**Prompt**
Select each line in the entries below that contains the string "size".

========================

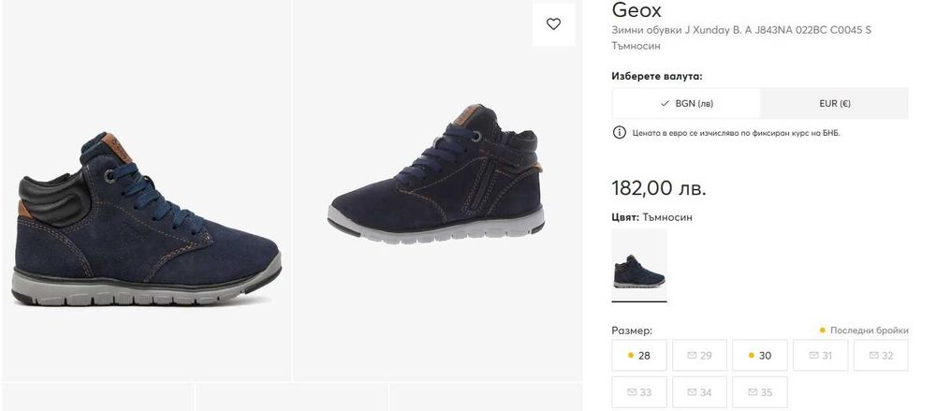Open the left side-view shoe image
This screenshot has width=936, height=411.
(146, 215)
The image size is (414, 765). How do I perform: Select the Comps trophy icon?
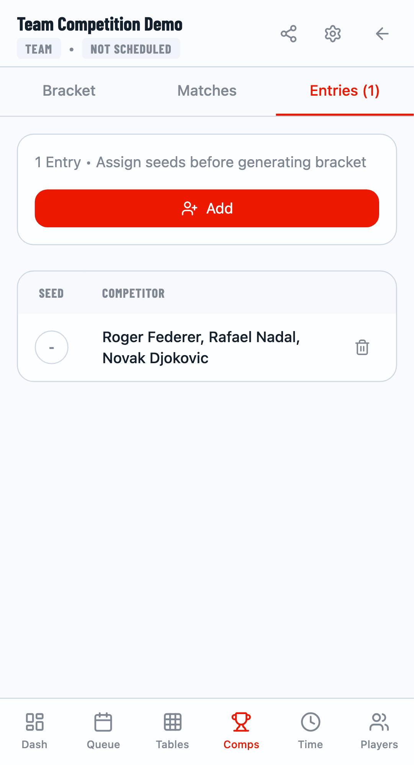pyautogui.click(x=241, y=722)
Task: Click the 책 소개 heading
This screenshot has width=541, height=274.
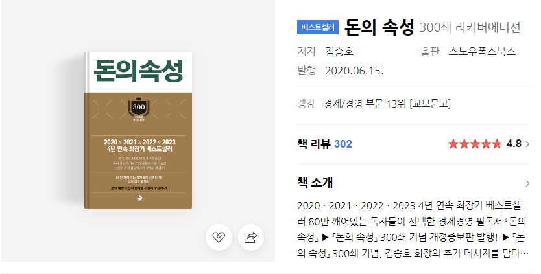Action: 315,183

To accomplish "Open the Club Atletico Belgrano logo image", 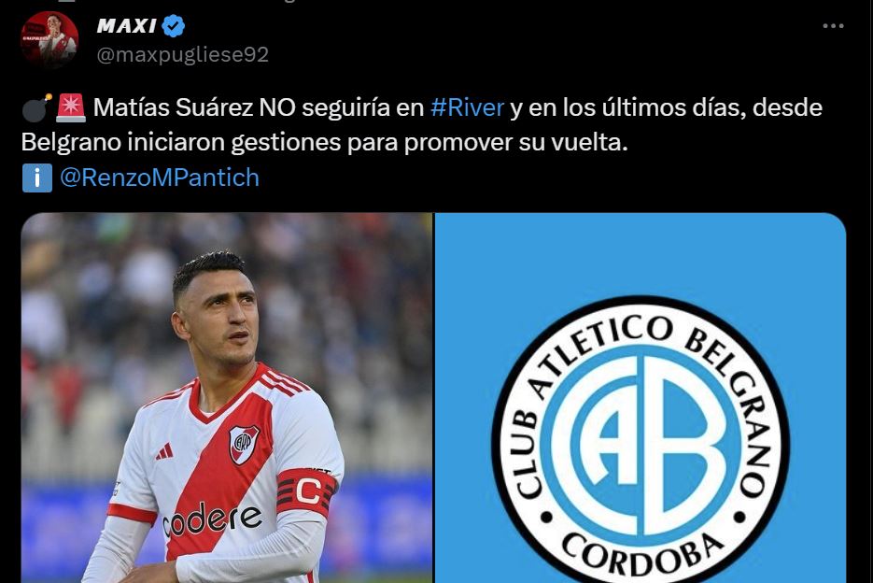I will [641, 398].
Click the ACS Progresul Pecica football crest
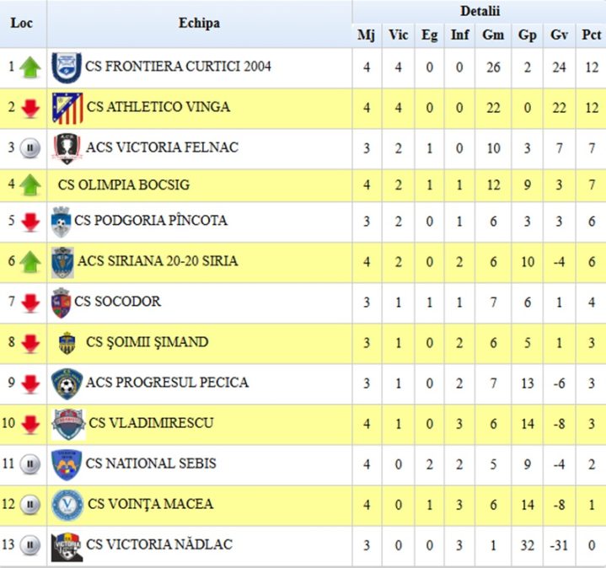The width and height of the screenshot is (606, 568). coord(67,383)
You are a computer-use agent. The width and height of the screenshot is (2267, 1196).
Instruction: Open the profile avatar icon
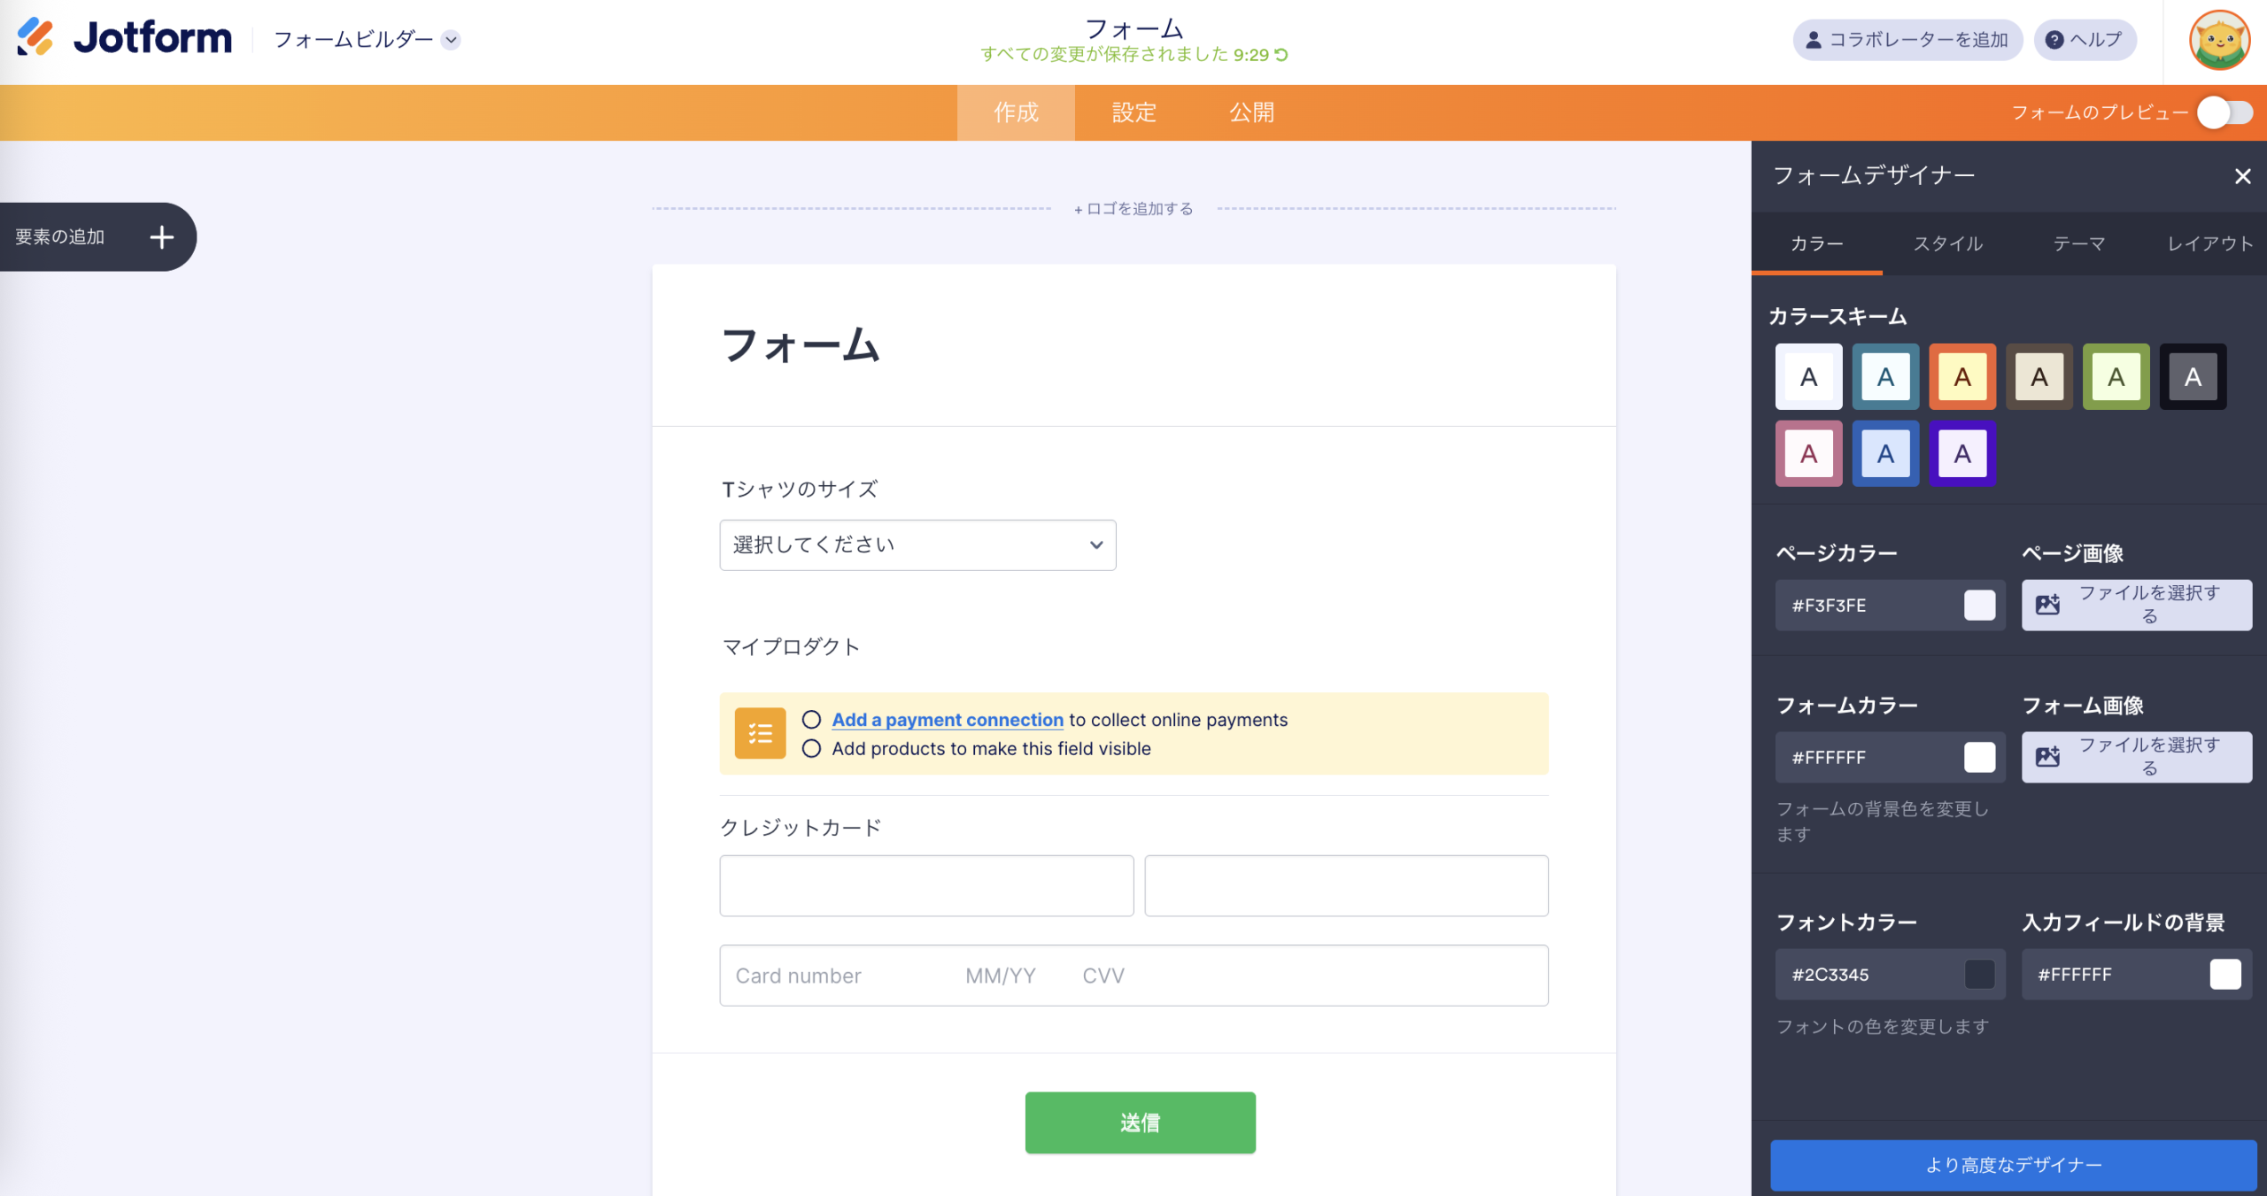click(2222, 40)
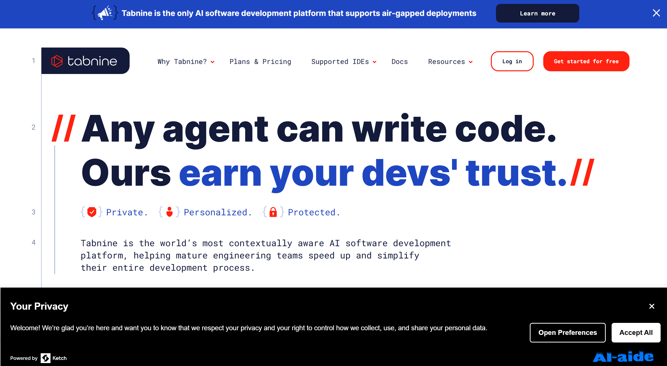Click the Personalized person icon
The image size is (667, 366).
pyautogui.click(x=169, y=212)
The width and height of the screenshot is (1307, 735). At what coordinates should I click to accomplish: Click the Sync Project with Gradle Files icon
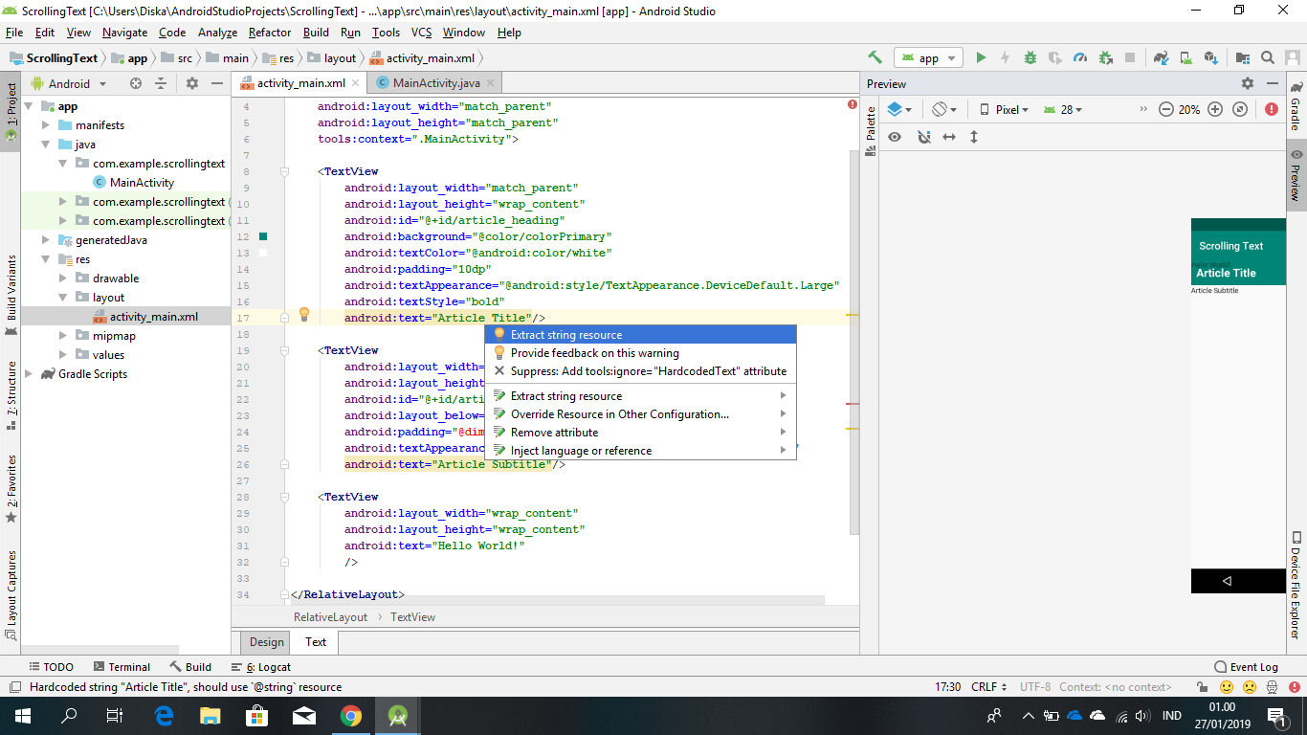(x=1161, y=57)
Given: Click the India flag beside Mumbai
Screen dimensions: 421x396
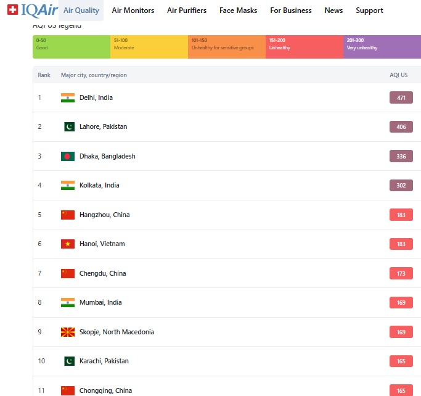Looking at the screenshot, I should [68, 302].

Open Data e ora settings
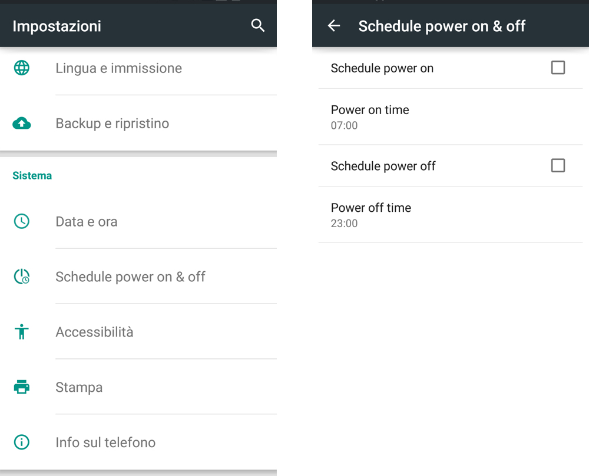coord(87,222)

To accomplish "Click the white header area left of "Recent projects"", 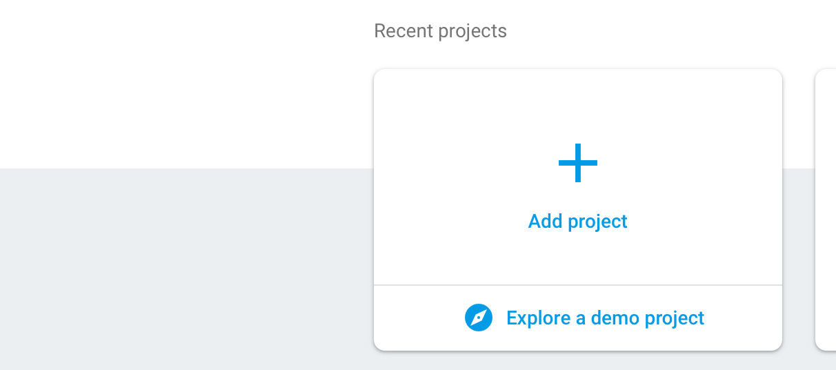I will click(x=186, y=83).
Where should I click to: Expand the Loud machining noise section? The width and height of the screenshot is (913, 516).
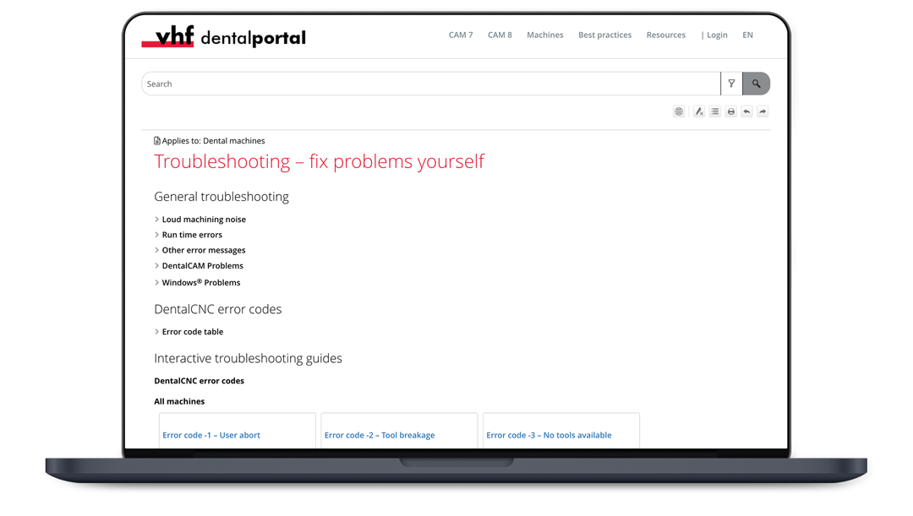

========================

**Reply**
The image size is (414, 765). How do I perform: Select the Comps trophy icon?
The image size is (667, 366).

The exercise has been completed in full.